Le origini e il senso della giornata commemorativa di oggi

Il cimitero monumentale del Verano di Roma | Il cimitero monumentale del Verano di Roma | Credit Comune di Roma Il cimitero monumentale del Verano di Roma | Il cimitero monumentale del Verano di Roma | Credit Comune di Roma

Ricordare chi non è più accanto a noi. Recare un fiore sulla tomba; una preghiera pronunciata nel silenzio di un cimitero. L’immagine è quella che possiamo pensare in questo giorno di ricordo dei fedeli defunti che però - va ricordato - sono vivi nella Luce del Signore. Già nel II secolo ci sono testimonianze che i cristiani pregavano e celebravano l’Eucaristia per i loro defunti. All’inizio il terzo giorno dalla sepoltura, poi l’anniversario. In seguito il 7° giorno e il 30 ( a un mese, dunque, dalla morte della persona). Arrviamo, poi, al IX secolo, quando - in continuità con l’uso monastico del secolo VII - vi era l’abitudine di consacrare un giorno completo alla preghiera per tutti i defunti.  Amalario di Metz, noto anche come Amalarius Symphosius o Amalarius Fortunatus (Metz, 775 circa – Metz, 29 aprile 850), già nel IX secolo, disponeva questa memoria successivamente a quella in cui venivano ricordati i santi.  Solamanete, poi, con l’abate benedettino Sant’Oddone di Cluny venne scelta la data del 2 novembre come giorno dedicato alla commemorazione di tutti i fedeli defunti:  era l’anno 928 d. C. 

 

Commemorare, ossia “ricordare”: è la lingua latina che ci aiuta a comprendere questo verbo. E’ verbo composto, quello di “commemorare”: cum - memorare, “ricordare con”. E certo, il ricordo, è espressione dell’anima: ognuno sente, in questo giorno, una sorta di legame con le anime dei defunti.
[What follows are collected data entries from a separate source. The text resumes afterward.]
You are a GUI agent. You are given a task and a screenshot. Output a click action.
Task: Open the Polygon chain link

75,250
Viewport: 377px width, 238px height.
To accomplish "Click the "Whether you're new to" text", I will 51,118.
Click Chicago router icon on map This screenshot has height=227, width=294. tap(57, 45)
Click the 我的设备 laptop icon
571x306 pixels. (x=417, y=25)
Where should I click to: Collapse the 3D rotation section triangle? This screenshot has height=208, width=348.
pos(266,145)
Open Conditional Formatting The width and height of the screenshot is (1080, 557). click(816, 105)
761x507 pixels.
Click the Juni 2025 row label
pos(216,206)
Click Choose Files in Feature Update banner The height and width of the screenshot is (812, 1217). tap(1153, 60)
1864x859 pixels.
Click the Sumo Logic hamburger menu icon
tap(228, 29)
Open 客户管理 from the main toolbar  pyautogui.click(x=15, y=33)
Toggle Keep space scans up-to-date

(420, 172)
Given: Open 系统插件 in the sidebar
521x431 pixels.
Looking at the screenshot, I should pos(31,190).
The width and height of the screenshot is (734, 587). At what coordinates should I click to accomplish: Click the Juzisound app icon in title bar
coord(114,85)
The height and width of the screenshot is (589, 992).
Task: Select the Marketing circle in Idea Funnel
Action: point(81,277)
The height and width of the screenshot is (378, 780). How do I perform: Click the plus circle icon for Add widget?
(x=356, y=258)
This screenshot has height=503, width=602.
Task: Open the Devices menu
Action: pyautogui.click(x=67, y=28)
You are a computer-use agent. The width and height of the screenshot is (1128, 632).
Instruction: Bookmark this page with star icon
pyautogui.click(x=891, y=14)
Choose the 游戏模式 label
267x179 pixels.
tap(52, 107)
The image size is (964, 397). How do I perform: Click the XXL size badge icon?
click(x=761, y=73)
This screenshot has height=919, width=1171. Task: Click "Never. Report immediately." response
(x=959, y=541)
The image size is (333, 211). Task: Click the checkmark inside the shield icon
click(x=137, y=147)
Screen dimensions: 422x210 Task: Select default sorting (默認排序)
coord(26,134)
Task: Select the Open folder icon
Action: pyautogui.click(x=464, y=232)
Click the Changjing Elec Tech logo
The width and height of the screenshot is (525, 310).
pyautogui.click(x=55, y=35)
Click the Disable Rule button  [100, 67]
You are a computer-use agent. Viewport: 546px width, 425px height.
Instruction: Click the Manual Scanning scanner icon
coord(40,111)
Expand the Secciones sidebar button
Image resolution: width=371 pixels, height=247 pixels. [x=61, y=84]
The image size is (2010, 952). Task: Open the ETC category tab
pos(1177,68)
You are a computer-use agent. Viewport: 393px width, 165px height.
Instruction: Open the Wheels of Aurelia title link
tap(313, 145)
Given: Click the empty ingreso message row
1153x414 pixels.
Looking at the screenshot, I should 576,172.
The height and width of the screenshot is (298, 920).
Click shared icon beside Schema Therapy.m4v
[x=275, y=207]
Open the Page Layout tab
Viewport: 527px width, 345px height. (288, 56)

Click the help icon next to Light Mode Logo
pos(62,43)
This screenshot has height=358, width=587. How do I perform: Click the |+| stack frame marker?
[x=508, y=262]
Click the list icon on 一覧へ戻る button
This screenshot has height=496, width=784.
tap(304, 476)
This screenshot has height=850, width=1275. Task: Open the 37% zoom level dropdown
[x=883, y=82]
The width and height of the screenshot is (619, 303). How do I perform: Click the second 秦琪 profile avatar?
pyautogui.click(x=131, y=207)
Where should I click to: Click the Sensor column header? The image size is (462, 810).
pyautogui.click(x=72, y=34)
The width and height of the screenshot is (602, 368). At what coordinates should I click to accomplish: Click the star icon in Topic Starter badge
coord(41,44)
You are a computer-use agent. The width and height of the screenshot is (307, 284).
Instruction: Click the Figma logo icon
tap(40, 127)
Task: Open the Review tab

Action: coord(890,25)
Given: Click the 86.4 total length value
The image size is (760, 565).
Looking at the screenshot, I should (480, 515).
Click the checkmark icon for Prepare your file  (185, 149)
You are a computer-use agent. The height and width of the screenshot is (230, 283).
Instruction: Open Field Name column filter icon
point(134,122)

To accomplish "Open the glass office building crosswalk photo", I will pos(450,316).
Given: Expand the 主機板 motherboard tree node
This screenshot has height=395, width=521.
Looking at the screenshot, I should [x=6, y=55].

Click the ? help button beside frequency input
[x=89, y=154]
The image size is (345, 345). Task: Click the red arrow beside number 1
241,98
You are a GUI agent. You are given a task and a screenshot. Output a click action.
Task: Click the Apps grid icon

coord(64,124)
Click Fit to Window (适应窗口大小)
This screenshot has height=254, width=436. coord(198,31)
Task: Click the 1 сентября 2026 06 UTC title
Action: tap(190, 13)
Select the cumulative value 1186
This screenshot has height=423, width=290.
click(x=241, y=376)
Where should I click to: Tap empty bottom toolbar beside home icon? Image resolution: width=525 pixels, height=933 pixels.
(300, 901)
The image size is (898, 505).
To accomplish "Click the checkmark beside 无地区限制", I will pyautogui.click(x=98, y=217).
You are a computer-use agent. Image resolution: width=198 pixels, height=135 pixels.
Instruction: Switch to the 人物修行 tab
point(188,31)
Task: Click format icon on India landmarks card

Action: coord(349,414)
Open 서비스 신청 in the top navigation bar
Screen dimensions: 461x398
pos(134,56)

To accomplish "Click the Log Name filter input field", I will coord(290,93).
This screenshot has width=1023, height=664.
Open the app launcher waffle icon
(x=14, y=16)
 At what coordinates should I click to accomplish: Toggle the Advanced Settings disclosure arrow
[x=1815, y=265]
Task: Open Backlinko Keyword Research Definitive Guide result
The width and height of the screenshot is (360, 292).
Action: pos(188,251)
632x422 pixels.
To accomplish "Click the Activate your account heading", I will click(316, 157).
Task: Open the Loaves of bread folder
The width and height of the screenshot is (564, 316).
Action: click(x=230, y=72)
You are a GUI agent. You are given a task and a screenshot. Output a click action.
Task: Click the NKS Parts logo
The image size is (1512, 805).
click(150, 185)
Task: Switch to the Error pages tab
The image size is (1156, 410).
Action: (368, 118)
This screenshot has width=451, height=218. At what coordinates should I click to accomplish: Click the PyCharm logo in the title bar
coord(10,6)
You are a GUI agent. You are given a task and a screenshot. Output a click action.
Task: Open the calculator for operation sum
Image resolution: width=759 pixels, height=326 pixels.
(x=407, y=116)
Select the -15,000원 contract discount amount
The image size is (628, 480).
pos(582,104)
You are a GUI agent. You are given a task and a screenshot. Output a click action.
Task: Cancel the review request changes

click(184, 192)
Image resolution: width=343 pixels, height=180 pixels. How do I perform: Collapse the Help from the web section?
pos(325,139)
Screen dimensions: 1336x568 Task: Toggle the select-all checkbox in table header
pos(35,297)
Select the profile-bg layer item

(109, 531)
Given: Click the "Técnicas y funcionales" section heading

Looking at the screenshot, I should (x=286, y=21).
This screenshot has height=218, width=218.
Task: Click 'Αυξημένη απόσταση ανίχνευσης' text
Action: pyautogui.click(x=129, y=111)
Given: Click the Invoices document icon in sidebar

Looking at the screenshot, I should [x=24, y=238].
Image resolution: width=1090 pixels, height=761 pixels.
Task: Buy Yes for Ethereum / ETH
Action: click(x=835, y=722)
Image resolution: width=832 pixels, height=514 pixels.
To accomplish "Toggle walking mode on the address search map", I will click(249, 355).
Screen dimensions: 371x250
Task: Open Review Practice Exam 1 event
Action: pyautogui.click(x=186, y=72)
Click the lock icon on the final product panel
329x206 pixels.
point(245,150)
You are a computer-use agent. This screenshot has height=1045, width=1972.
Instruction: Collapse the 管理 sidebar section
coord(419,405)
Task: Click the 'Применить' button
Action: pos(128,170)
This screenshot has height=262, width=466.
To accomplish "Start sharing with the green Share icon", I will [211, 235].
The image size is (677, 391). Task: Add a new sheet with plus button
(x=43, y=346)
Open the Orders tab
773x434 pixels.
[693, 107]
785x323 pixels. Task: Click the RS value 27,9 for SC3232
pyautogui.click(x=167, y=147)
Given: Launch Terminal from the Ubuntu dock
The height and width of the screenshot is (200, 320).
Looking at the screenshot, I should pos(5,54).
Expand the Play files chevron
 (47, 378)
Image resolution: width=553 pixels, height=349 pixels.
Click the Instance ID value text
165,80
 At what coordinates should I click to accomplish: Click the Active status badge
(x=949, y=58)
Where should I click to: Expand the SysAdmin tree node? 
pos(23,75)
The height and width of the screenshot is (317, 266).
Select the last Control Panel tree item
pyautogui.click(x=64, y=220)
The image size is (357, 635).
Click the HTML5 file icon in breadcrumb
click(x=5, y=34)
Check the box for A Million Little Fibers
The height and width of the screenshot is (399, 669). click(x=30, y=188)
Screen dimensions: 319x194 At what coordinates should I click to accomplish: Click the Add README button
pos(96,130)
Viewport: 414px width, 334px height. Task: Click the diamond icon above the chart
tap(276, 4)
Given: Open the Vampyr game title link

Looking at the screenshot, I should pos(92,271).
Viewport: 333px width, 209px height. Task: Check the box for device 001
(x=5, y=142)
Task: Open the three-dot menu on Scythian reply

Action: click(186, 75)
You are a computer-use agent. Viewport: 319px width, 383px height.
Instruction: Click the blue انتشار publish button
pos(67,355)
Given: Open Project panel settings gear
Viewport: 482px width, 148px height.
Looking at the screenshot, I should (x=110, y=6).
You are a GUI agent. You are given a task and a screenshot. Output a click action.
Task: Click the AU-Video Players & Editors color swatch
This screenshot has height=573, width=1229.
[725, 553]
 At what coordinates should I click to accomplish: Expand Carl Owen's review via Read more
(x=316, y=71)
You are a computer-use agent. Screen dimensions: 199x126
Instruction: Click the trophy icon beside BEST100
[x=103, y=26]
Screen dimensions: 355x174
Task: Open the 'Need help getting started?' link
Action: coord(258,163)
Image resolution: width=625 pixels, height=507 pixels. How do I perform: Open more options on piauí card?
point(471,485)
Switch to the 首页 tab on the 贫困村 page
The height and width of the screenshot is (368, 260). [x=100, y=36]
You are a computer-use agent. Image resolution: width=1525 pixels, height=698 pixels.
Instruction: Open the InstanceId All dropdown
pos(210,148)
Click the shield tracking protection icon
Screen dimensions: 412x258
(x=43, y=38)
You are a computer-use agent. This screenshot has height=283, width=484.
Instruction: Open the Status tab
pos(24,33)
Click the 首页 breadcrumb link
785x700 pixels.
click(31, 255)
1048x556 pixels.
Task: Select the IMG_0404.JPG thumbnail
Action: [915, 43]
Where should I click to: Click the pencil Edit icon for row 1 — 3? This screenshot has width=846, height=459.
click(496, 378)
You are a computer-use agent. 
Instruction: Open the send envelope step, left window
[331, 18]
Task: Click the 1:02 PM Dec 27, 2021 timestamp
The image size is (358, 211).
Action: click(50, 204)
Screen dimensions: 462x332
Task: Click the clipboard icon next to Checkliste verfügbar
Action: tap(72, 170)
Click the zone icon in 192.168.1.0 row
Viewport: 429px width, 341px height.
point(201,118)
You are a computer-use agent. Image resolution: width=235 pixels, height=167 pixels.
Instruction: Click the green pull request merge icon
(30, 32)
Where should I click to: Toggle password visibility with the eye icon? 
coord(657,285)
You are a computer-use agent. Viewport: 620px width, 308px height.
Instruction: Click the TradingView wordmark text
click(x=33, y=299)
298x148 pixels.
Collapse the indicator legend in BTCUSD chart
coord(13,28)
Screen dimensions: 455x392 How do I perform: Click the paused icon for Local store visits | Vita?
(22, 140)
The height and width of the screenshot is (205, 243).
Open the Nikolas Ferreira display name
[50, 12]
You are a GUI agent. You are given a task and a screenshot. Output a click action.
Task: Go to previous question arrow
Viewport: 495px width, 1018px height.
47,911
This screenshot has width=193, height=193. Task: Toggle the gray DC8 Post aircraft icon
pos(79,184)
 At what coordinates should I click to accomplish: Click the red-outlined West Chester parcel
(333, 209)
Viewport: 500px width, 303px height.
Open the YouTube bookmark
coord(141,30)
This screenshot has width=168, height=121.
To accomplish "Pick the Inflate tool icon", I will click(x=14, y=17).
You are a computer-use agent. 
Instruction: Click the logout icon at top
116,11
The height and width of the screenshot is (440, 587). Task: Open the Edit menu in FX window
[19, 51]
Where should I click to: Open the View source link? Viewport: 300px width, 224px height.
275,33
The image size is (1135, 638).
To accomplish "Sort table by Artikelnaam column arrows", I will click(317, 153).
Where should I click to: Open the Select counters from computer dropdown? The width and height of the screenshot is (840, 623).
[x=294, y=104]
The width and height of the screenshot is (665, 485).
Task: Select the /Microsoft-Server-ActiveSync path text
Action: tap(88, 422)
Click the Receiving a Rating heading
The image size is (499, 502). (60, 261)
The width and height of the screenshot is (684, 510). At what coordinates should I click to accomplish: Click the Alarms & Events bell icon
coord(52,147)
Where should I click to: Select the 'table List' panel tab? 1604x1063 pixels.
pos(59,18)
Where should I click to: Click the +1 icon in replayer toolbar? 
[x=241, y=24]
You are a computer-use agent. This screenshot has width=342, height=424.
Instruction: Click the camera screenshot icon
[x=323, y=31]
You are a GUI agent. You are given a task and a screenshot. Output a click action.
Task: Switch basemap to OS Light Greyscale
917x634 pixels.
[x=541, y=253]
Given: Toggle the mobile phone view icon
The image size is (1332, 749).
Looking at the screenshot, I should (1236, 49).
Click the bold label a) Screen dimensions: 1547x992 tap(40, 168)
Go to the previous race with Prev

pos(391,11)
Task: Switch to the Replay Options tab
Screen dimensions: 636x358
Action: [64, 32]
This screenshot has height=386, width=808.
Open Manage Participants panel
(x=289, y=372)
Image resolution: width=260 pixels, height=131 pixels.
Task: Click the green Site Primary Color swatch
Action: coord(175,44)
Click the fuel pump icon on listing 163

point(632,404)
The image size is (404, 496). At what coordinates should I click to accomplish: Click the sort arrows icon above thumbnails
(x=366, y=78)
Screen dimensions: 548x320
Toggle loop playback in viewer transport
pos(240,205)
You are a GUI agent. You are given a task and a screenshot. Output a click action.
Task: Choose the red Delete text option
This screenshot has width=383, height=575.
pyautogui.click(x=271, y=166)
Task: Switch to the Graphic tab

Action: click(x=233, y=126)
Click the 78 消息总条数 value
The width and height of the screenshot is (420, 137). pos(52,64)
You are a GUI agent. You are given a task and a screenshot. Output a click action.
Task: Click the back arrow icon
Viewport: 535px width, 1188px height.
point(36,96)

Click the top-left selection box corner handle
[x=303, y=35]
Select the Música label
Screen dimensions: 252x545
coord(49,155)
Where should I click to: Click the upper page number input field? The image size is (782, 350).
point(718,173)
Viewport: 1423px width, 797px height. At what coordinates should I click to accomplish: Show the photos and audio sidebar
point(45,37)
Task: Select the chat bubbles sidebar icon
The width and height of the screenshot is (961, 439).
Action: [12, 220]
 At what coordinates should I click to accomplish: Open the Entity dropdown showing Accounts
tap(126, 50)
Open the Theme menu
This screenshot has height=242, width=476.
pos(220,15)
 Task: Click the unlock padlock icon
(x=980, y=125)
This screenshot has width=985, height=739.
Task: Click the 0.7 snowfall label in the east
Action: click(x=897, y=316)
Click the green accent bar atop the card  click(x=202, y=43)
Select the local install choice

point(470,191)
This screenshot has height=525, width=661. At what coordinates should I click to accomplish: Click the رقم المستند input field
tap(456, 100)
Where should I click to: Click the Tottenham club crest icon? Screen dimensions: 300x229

Il Cristianesimo si basa sulla vita eterna: questo giorno, dunque, non può che rappresentare un momento importante in cui far ricordo della persona defunta (sia questo un familiare, una persona cara, un amico).

 

Ed è allora, che i versi del Foscolo sembrano ritornare alla memoria: “All'ombra de' cipressi e dentro l'urne/ confortate di pianto è forse il sonno/ della morte men duro?”. Così l’incipit di una delle poesie più famose che ci raccontano della morte, ma soprattutto del tema delle tombe e del ricordo dei cari. “Celeste è questa/ corrispondenza d'amorosi sensi,/ celeste dote è negli umani; e spesso/ per lei si vive con l'amico estinto/ e l'estinto con noi”. E’ corrispondenza fra le anime di chi ricorda il defunto e l’estinto stesso.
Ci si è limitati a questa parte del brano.